The philosopher and historian Pierre Hadot wrote that “the view from above” is the “philosophical way par excellence of looking at things.” Seeking a cosmic perspective on human existence, ancient lovers of wisdom cultivated a view from above through spiritual exercises. Distance, they argued, reveals connections, correspondences and patterns that cannot be seen up close. From a bird’s-eye view, as the poet Goethe wrote, we can see “the mad labyrinths of the world spread out before us.”

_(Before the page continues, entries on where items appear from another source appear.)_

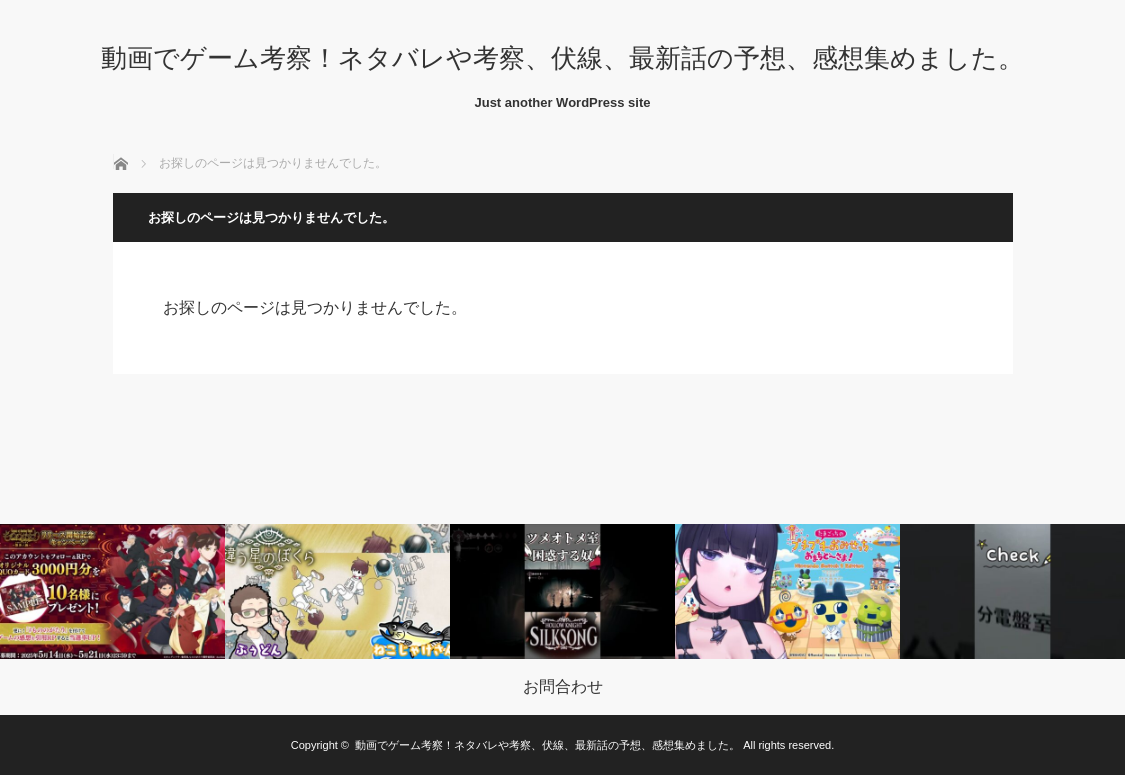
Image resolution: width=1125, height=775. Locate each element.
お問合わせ (563, 687)
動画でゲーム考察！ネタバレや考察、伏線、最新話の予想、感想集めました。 (562, 58)
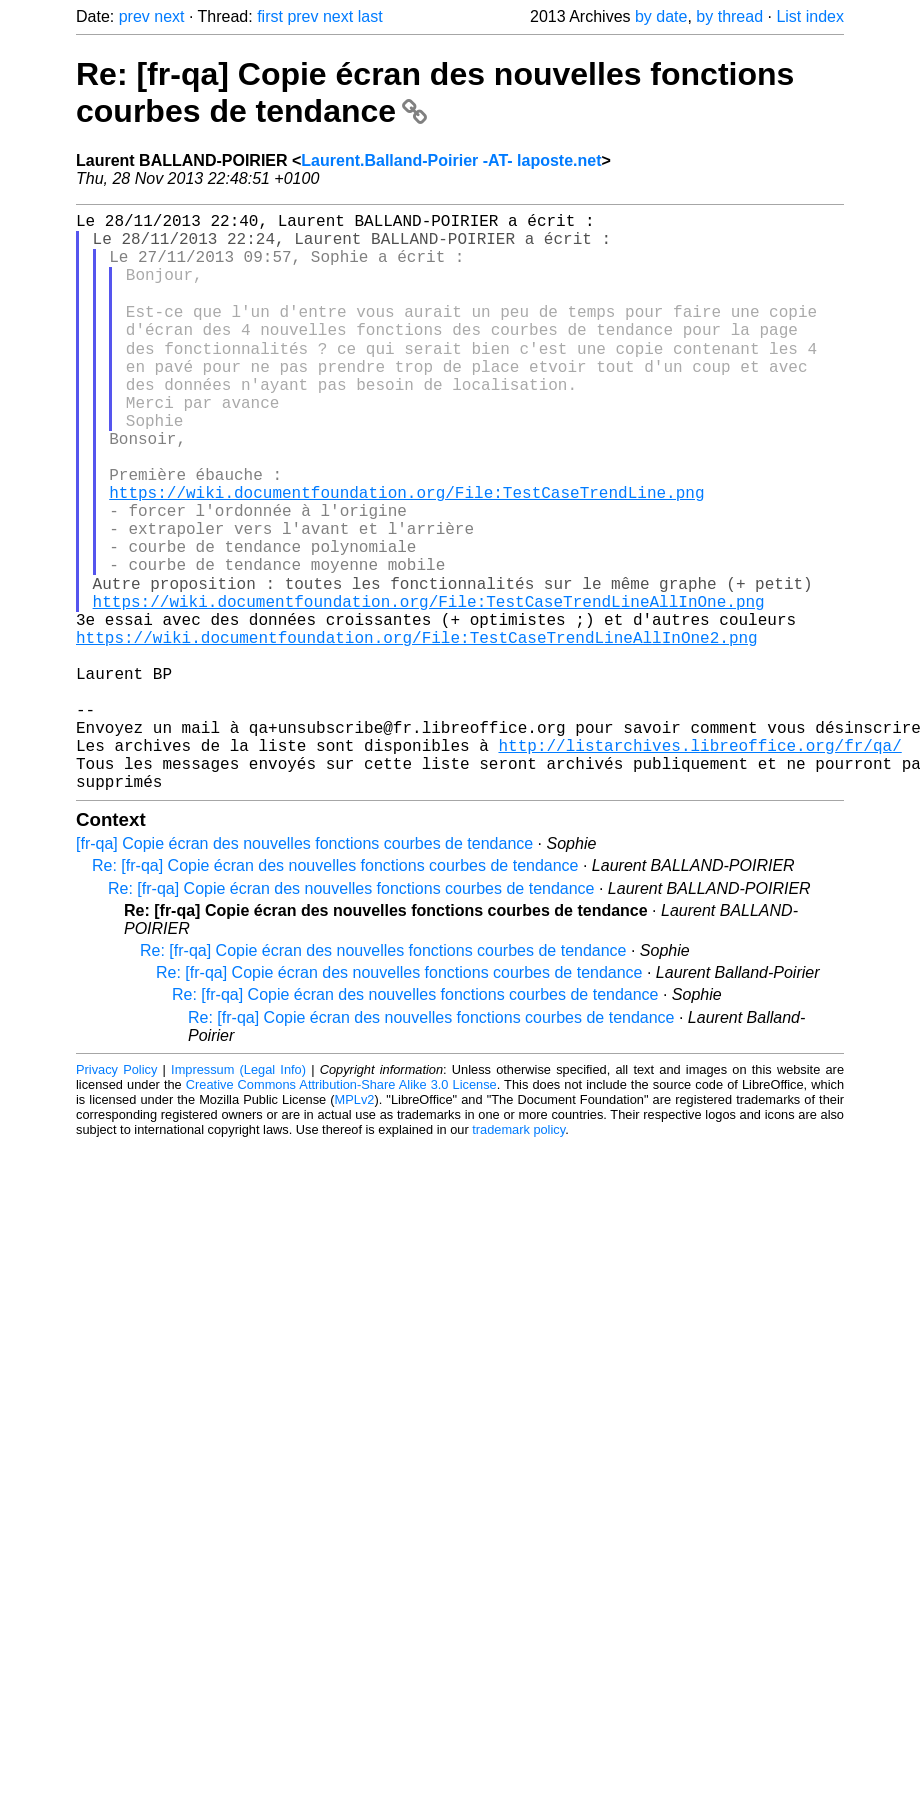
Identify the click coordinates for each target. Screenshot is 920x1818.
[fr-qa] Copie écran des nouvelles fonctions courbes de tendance (304, 968)
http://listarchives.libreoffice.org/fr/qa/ (699, 862)
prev (134, 16)
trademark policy (518, 1254)
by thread (729, 16)
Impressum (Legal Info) (238, 1194)
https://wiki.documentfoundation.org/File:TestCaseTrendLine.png (406, 554)
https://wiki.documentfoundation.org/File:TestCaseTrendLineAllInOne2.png (417, 730)
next (169, 16)
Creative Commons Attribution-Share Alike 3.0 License (341, 1209)
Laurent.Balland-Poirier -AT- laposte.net (451, 160)
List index (810, 16)
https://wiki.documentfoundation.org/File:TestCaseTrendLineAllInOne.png (429, 686)
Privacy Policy (116, 1194)
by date (661, 16)
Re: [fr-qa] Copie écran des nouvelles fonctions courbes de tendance (335, 990)
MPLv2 (355, 1224)
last (370, 16)
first (270, 16)
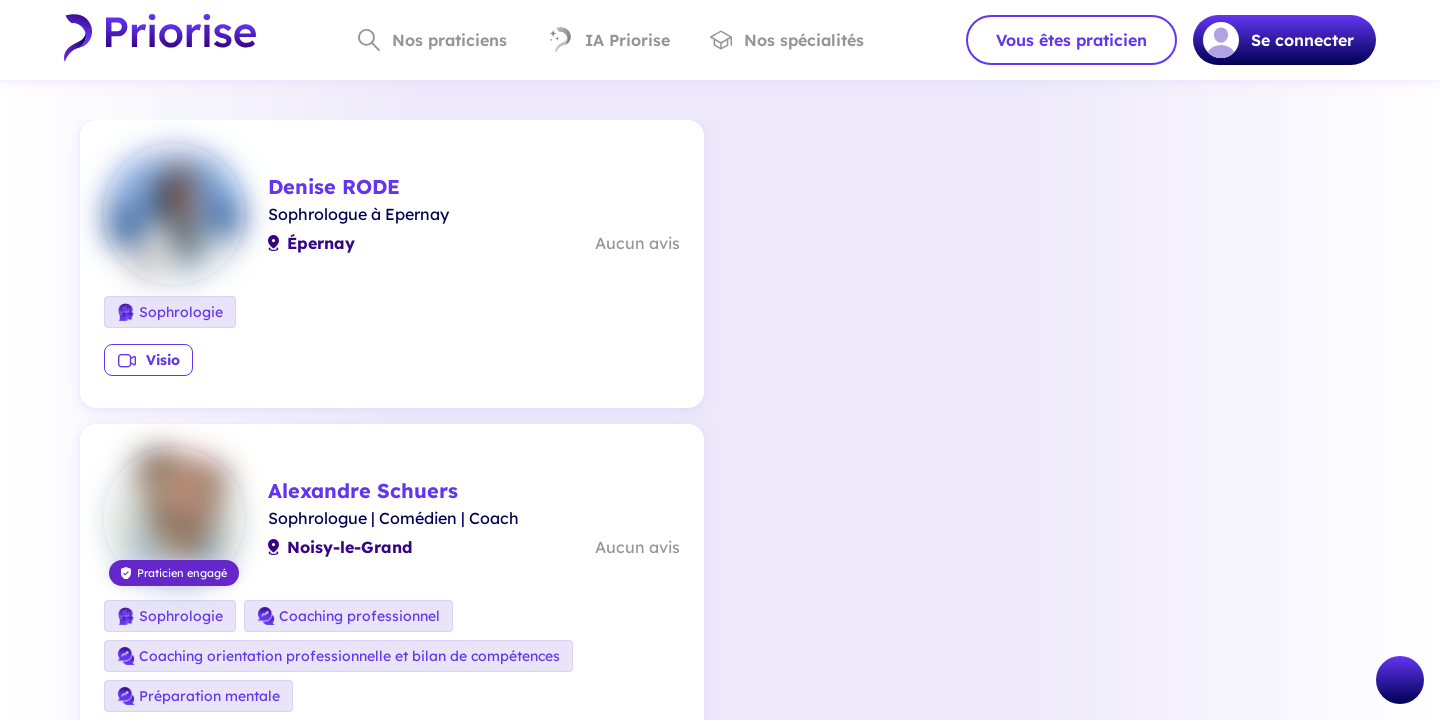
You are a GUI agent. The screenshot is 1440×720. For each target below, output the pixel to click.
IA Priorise (608, 40)
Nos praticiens (432, 40)
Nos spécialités (787, 40)
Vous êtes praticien (1071, 40)
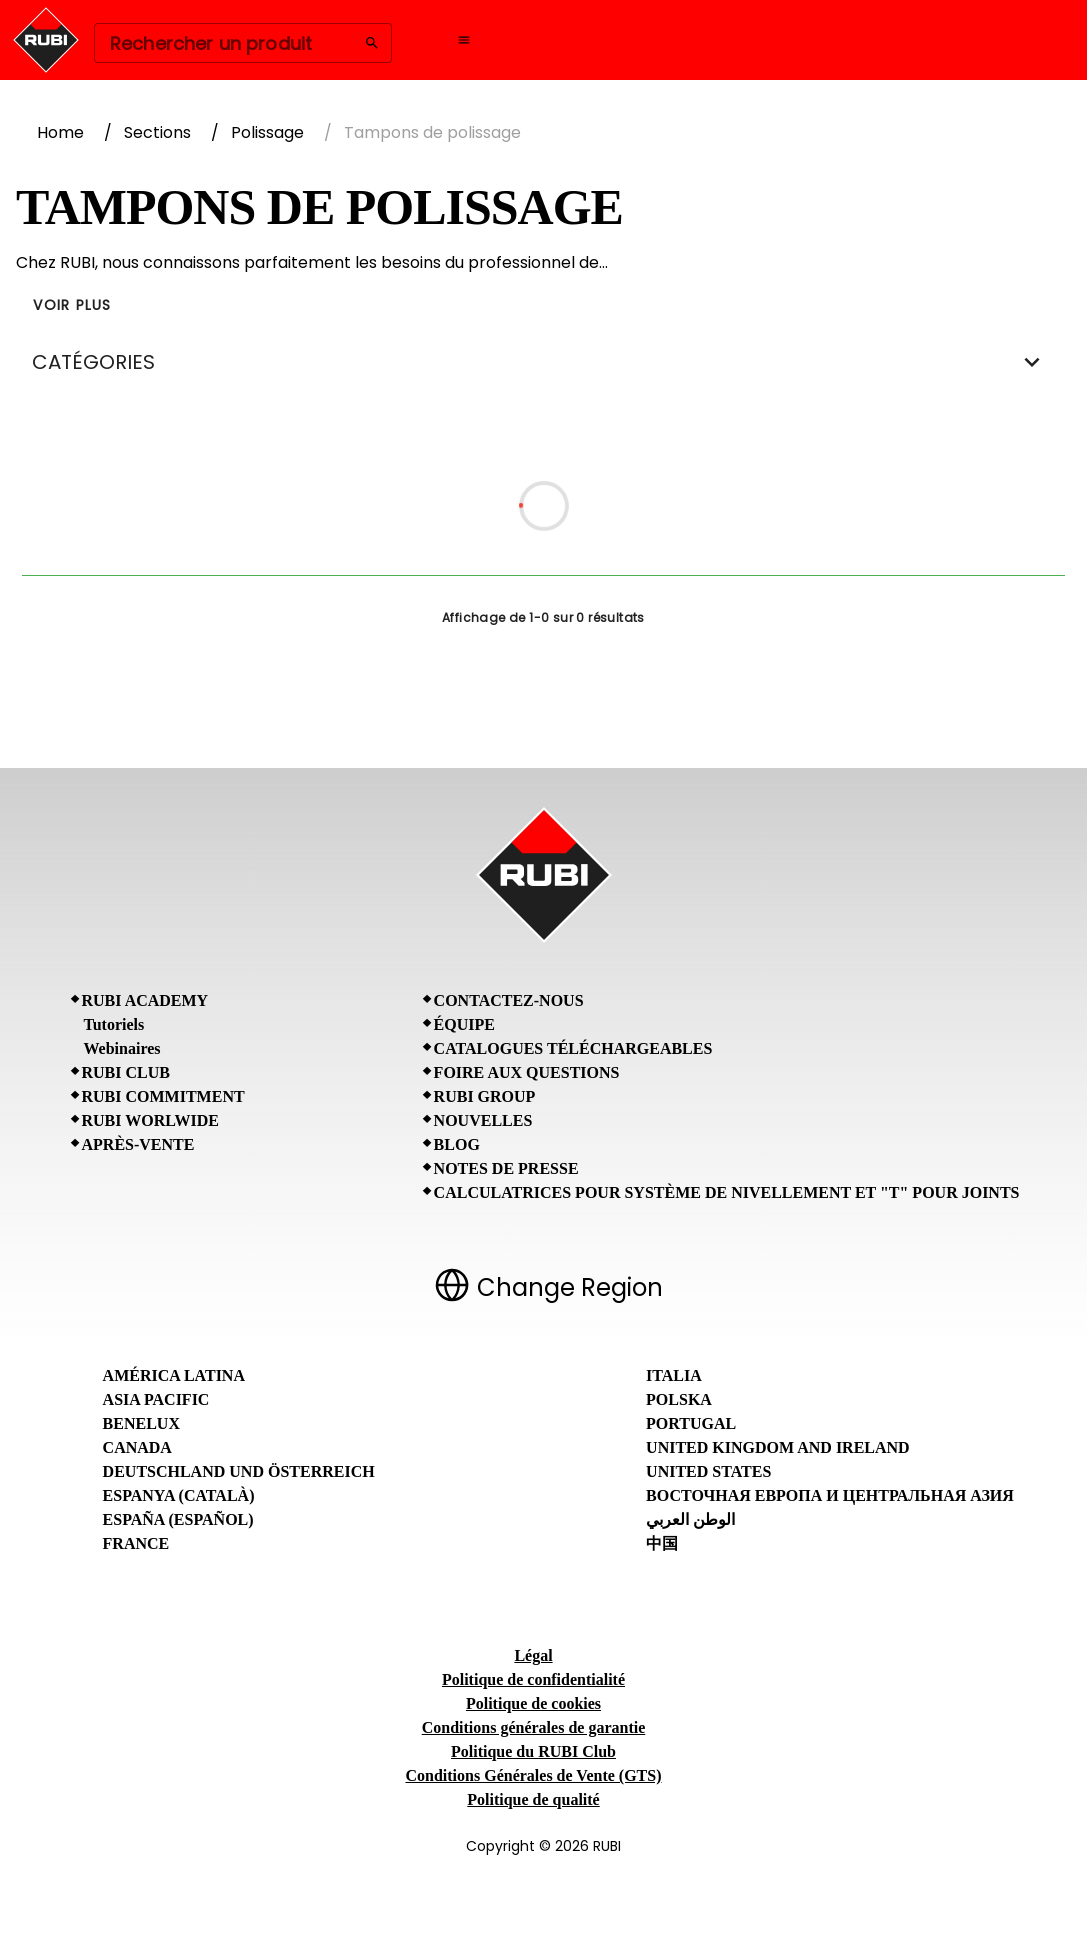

I was reminded of the ancient desire for an encompassing view of the world while watching Paul Greengrass’s film Captain Phillips. Based on the hijacking of an American container ship by young Somali pirates and their kidnapping of the ship’s captain, the film is marked by frequent shifts of perspective. We move back and forth between the bridge of a massive container ship afloat in the Indian Ocean and the hull of the pirates’ tiny skiff as it is battered by the waves. One moment we are in the captain’s SUV, listening to his worried conversation with his wife about their children’s futures; in the next we are in a camp where Somalis live in inhuman conditions, the monotony of their days broken only by the appearance of armed men who take the young men out to sea to rob passing ships.
By insisting that we regard the events of the film from the perspective of every character, the film reaches for an encompassing view of the world’s “mad labyrinths.” From a distance the defining image of the story is clear: a very small boat gaining on a very large one. We look down on the two boats from the sky; we see them locked in relationship on the ship’s radar screen. We realize that, long before they ever meet, the lives of the pirates and the captain were already bound together through globalized systems of power and trade.